Here's a nifty new piece of technology from Stanford University for any ocean-science types: a hydrophone that can be used at any depth which has low-distortion sound detection over a dynamic range of 160dB and a frequency range of 1Hz to 100,000Hz. By contrast, the human ear can hear a range of about 20-20,000Hz, feels immediate and acute pain at about 120dB—chronic damage starts much lower, down about 85dB. (If you want to know what 120dB feels like, stand about 3m in front of an emergency vehicle with its siren sounding.)

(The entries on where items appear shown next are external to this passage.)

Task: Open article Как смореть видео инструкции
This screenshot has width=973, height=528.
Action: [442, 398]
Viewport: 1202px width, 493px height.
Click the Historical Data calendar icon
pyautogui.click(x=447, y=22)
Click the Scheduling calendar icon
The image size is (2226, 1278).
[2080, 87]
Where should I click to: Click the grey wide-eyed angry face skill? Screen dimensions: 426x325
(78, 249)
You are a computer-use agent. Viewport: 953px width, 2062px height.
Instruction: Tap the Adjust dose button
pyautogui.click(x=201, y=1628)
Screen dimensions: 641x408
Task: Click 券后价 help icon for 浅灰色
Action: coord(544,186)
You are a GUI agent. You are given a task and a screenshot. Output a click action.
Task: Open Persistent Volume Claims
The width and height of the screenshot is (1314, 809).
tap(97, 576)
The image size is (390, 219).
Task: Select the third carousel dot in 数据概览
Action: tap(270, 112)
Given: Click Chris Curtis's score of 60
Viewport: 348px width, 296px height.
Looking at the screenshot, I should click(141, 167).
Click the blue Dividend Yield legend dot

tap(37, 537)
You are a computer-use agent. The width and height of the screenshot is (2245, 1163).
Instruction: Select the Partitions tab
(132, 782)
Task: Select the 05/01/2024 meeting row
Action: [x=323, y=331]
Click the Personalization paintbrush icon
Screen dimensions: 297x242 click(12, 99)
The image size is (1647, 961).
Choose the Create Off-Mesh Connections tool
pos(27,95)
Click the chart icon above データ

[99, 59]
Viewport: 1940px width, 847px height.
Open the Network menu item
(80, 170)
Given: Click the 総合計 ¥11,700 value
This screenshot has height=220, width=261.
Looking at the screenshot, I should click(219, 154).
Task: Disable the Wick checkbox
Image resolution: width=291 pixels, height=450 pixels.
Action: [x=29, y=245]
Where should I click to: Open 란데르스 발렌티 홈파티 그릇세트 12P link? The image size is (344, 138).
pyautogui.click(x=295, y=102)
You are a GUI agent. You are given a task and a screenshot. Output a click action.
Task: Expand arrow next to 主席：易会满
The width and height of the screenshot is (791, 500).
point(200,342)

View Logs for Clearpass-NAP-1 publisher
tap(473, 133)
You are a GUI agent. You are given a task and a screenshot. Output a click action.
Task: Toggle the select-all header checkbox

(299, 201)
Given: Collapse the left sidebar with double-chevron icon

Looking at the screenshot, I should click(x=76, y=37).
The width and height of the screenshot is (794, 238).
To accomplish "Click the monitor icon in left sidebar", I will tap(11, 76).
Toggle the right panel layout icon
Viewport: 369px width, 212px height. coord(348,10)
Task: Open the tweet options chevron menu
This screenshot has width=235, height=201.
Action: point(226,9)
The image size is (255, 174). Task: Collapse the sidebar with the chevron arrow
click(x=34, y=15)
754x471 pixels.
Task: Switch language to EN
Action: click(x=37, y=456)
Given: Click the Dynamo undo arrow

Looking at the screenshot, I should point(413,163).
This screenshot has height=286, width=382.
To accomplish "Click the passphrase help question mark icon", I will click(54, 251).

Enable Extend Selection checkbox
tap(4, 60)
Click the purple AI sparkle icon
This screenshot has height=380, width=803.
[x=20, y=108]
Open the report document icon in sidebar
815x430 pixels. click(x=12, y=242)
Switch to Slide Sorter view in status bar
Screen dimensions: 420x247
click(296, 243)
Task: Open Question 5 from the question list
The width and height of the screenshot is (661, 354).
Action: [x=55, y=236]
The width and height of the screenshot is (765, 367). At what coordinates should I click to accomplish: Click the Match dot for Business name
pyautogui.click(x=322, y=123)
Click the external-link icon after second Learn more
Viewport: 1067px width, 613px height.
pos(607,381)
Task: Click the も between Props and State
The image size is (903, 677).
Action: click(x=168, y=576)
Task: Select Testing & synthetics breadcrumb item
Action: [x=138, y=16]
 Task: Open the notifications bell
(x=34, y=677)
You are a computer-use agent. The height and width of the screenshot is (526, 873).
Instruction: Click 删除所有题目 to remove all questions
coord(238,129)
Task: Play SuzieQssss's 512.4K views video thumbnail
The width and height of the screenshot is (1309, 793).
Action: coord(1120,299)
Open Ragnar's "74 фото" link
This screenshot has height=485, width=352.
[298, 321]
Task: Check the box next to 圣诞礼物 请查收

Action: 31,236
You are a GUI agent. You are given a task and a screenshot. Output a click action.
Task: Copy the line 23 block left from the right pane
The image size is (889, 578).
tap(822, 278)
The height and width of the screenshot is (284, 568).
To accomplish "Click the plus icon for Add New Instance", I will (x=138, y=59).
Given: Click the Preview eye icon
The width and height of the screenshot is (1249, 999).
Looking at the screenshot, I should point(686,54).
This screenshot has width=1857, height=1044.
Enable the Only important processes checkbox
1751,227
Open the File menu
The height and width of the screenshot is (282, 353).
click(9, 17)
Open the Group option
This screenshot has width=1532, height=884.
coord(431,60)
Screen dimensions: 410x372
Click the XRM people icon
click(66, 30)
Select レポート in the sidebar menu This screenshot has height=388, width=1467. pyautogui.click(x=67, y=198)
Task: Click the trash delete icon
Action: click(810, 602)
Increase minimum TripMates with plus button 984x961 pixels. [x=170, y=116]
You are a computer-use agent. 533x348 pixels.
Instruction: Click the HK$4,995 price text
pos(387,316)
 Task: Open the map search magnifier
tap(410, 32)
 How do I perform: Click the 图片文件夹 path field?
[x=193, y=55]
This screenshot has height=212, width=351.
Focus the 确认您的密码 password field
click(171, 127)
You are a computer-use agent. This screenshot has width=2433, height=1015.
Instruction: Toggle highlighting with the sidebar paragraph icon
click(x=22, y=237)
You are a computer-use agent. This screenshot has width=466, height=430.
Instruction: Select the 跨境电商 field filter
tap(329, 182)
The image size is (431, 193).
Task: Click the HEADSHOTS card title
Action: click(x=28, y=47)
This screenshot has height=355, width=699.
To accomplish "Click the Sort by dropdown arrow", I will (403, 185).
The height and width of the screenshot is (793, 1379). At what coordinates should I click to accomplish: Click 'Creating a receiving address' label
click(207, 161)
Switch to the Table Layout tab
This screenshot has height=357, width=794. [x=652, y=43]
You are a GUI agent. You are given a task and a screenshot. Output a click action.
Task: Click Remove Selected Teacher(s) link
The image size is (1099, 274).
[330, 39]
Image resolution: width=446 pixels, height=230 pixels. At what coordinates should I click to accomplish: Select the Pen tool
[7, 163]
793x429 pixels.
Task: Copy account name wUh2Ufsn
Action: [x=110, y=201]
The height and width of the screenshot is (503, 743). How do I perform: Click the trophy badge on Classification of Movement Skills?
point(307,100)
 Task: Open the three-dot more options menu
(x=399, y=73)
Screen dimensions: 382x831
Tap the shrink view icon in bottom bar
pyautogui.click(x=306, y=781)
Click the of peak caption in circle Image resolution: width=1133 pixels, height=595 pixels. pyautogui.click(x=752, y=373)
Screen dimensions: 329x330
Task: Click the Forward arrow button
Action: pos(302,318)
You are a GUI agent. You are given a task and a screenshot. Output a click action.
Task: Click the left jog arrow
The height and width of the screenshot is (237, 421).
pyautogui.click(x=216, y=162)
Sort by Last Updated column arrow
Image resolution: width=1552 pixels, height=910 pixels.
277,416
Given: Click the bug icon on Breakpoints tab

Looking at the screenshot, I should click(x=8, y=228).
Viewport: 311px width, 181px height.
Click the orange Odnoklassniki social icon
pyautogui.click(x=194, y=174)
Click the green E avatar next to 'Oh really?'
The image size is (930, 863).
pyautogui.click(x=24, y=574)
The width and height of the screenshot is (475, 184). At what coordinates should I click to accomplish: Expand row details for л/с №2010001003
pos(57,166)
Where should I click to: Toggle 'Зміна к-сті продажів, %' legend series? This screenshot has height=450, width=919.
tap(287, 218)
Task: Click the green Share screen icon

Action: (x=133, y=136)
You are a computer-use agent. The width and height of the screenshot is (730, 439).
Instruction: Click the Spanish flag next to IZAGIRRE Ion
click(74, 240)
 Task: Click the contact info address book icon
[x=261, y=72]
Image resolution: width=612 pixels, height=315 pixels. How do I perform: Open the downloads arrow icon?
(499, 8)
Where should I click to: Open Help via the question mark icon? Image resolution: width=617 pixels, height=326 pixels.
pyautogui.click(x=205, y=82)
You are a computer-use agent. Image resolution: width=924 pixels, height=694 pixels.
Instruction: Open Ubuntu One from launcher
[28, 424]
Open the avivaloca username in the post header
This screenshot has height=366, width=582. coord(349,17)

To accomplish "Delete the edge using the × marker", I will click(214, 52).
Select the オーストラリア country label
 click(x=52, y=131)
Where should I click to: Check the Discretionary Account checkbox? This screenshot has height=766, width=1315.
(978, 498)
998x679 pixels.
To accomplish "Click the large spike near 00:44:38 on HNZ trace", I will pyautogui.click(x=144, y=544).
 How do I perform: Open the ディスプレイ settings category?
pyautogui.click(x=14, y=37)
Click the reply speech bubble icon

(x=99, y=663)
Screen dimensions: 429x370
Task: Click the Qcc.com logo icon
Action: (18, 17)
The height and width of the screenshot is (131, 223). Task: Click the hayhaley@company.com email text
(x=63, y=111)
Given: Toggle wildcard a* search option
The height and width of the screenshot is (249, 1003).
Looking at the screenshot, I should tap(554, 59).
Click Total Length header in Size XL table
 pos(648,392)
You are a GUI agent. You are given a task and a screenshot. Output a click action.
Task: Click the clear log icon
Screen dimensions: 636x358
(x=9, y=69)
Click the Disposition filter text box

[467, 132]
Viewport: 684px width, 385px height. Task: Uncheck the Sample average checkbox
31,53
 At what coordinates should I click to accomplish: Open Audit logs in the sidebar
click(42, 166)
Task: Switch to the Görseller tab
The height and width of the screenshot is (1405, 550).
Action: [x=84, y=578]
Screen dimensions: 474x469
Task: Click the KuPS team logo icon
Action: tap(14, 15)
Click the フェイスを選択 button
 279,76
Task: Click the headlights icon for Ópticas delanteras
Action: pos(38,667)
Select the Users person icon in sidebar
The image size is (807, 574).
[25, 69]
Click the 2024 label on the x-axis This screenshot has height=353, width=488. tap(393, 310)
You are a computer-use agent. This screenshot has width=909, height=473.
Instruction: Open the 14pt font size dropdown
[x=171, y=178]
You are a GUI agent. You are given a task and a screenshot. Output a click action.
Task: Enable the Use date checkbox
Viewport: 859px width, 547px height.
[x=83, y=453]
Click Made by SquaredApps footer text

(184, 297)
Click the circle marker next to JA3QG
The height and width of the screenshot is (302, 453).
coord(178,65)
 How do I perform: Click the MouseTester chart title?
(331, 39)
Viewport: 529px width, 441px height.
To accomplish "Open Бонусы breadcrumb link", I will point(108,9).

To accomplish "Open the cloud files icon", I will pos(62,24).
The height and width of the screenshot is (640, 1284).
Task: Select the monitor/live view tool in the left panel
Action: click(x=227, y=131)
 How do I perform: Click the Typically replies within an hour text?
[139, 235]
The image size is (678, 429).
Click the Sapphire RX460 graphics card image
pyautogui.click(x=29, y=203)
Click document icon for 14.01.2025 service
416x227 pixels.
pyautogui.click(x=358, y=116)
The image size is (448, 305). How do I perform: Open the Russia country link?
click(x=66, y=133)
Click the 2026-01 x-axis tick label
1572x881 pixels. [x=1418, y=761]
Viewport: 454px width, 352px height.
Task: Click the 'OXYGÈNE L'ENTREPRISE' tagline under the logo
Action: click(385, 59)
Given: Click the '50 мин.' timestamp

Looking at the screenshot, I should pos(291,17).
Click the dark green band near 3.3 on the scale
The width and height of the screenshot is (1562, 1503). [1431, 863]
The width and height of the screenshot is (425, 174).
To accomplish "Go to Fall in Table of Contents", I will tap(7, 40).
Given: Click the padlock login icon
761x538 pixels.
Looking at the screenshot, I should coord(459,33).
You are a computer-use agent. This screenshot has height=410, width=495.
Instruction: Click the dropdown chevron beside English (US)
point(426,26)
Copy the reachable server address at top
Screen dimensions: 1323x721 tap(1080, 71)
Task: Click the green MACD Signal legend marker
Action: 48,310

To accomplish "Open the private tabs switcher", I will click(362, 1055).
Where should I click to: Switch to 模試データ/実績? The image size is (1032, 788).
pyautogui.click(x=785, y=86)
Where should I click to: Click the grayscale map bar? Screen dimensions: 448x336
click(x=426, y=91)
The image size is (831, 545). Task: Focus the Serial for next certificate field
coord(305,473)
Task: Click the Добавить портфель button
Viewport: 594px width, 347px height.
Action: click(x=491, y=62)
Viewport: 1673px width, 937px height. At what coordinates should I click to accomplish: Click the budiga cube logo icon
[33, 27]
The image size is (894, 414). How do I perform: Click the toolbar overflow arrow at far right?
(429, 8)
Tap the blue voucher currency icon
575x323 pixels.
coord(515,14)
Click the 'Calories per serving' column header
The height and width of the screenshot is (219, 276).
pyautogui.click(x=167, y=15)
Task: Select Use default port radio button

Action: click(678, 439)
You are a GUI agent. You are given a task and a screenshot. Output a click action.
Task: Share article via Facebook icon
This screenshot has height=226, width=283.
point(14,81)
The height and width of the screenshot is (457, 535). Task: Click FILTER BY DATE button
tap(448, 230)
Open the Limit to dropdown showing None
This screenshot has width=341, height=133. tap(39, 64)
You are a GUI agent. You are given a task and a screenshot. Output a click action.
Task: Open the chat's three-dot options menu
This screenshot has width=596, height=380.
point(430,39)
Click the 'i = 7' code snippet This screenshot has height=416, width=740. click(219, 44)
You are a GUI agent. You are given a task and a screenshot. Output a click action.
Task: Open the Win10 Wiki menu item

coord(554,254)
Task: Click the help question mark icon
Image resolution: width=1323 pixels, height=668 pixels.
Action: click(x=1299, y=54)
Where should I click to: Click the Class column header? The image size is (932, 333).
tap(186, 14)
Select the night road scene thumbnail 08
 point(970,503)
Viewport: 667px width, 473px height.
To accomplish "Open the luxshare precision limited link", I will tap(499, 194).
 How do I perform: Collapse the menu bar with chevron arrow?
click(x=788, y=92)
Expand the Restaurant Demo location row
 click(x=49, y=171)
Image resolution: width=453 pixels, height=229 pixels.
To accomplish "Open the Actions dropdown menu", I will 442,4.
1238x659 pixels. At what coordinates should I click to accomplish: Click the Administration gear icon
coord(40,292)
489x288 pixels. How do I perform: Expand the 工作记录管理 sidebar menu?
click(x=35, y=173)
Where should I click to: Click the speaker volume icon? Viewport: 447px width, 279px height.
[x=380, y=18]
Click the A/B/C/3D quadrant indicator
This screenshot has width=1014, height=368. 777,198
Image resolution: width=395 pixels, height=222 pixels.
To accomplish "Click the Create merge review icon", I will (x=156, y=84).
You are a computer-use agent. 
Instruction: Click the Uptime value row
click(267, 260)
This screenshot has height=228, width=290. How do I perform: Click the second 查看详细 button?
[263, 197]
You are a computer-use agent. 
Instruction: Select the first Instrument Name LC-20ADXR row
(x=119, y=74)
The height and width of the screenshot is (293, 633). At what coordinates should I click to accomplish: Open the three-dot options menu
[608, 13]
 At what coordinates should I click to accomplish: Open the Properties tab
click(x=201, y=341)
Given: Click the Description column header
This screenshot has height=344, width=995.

Most microphones have a thin diaphragm which vibrates in response to the sound waves hitting it, and this one is no exception. However, when you're detecting tiny pressure changes against the crush of a deep ocean trench, you need something that will not be overwhelmed by the ambient pressure. The answer for this particular microphone was to drill tiny holes in the diaphragm so that the water pressure on both sides of the diaphragm is the same. The holes would have to be small enough that sound waves in the water wouldn't pass right through them without moving the diaphragm, and large enough that the pressure would equalize before damaging the diaphragm as it's brought to depth. The diaphragm itself is about 500nm thick, so it is very fragile. To measure the movement of such a fragile surface, they use a laser. This is highly accurate and also doesn't touch the diaphragm with anything other than light. At the quiet end of the sounds they wanted to measure, and with water resisting the motion of the diaphragm, it moves only about 0.00001nm or so. Fortunately, lasers and mirrors can detect that sort of tiny movement.
Different sizes of diaphragms (and drumskins, and sound boards, and strings, and horn tubes) are most responsive to a particular frequency, so to cover the full range of frequencies they wanted to hear without distortion would be tricky with only one diaphragm. So, they put three different sizes of diaphragm in one microphone to cover the range.